Críticas à Política Externa Brasileira
Durante o evento, diversos participantes criticaram a condução da política externa do Brasil, que, segundo eles, atrasou negociações que poderiam ter suavizado os efeitos das tarifas. O presidente da ABAG, Luiz Carlos Corrêa Carvalho, alertou que o atual cenário internacional exige tanto calma quanto uma visão proativa para garantir a estabilidade no comércio. Ele destacou que o Brasil deve se posicionar como um parceiro estratégico, não apenas para os Estados Unidos, mas também para a China, fortalecendo sua relevância na segurança alimentar e energética global.
Urgência nas Negociações
Caio Carvalho, também presidente da ABAG, ressaltou que a falta de tratativas com os EUA resultou na perda de “janelas de negociação” importantes. “Perder uma oportunidade de diálogo significa enfrentar problemas maiores no futuro”, afirmou. As perdas anteriores, segundo ele, complicam o cenário atual e exigem um movimento mais ágil por parte do governo.
A Diplomacia como Solução
O governador de São Paulo, Tarcísio de Freitas, destacou a importância de uma abordagem diplomática mais ativa. Ele sugeriu que uma conversa direta entre o presidente Lula e Donald Trump poderia ser fundamental para apresentar os argumentos brasileiros e tentar reverter a situação adversa. A necessidade de “ir à mesa de negociação” e buscar um equilíbrio nas relações comerciais com os EUA e a China foi um ponto enfatizado por ele.
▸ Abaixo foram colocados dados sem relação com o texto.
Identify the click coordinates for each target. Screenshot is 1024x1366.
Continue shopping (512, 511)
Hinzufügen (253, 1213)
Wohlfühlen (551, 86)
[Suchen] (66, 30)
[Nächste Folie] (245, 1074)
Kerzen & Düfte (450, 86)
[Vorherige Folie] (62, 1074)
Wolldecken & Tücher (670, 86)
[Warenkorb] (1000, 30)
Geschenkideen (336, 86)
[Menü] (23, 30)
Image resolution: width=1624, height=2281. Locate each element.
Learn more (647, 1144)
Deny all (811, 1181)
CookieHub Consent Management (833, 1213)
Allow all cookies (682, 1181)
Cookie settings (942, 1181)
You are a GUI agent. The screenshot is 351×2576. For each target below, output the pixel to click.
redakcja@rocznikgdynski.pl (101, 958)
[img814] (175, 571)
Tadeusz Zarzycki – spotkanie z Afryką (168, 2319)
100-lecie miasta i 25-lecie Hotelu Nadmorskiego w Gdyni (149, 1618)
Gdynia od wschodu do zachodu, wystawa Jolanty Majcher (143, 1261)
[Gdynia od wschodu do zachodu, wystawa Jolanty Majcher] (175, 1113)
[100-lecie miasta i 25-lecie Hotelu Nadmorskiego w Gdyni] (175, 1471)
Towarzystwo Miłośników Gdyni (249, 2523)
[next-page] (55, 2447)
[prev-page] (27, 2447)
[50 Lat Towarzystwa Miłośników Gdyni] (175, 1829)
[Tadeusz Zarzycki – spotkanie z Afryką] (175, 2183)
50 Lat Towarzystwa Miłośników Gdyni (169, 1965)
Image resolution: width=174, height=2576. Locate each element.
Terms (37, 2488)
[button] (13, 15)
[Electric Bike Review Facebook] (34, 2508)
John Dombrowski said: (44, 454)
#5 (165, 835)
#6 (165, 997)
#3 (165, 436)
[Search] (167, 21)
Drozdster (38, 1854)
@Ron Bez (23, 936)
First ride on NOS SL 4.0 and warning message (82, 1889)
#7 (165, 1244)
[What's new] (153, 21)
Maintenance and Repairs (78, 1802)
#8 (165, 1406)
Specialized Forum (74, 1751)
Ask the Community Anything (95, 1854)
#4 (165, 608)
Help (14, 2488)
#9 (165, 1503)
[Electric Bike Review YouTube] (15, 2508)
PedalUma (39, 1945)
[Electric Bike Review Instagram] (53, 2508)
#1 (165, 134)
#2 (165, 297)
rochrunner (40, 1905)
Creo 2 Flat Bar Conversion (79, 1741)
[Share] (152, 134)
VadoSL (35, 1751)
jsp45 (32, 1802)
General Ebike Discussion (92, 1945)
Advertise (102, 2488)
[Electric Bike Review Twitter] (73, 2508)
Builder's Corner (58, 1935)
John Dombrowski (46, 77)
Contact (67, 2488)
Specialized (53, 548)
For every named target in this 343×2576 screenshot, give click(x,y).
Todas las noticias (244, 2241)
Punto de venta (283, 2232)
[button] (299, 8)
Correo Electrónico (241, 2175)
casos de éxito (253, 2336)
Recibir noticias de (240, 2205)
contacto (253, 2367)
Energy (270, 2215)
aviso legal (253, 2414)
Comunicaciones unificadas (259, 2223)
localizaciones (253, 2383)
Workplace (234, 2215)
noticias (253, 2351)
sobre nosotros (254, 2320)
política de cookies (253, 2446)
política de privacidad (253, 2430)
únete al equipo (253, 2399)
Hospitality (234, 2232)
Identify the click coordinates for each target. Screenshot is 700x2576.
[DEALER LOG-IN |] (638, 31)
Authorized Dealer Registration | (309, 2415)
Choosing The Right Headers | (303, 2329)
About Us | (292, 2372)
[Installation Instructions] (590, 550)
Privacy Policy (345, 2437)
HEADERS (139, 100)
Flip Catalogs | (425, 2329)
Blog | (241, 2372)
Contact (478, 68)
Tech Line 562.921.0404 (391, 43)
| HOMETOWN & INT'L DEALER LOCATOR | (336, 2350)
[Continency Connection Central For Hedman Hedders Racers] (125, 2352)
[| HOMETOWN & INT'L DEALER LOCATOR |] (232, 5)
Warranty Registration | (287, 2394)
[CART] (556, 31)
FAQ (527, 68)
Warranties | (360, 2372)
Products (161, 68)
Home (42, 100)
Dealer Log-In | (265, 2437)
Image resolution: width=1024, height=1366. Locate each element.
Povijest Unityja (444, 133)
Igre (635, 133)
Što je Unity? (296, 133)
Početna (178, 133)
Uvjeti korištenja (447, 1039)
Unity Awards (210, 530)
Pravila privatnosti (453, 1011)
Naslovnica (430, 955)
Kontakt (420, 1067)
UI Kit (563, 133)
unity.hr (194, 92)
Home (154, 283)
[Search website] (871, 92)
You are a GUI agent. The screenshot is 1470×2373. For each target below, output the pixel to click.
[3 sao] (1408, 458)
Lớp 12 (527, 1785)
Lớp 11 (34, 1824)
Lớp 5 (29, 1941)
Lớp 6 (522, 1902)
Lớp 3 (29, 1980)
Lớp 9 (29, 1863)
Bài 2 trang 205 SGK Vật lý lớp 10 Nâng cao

Diplomacia Proativa e Setor Privado
O vice-presidente da ABAG, Ingo Plöger, defendeu uma postura de diplomacia mais ágil e proativa, que permita ao Brasil se antecipar às mudanças no cenário internacional. Ele argumentou que o setor privado precisa ser envolvido nas estratégias de negociação para garantir a competitividade do agronegócio brasileiro diante das pressões externas.
Contribuições para a Segurança Alimentar
Além das discussões sobre tarifas, o congresso também marcou o lançamento de um documento que será apresentado na COP 30. Este material, elaborado em conjunto com diversas entidades, ressalta a contribuição do agronegócio brasileiro para a segurança alimentar global e para a redução das emissões de gases de efeito estufa, destacando a importância de uma abordagem sustentável. Diante das ameaças tarifárias, o setor agrícola brasileiro clama por uma ação diplomática imediata e eficaz que possibilite a manutenção de sua competitividade no mercado internacional e a defesa dos interesses nacionais.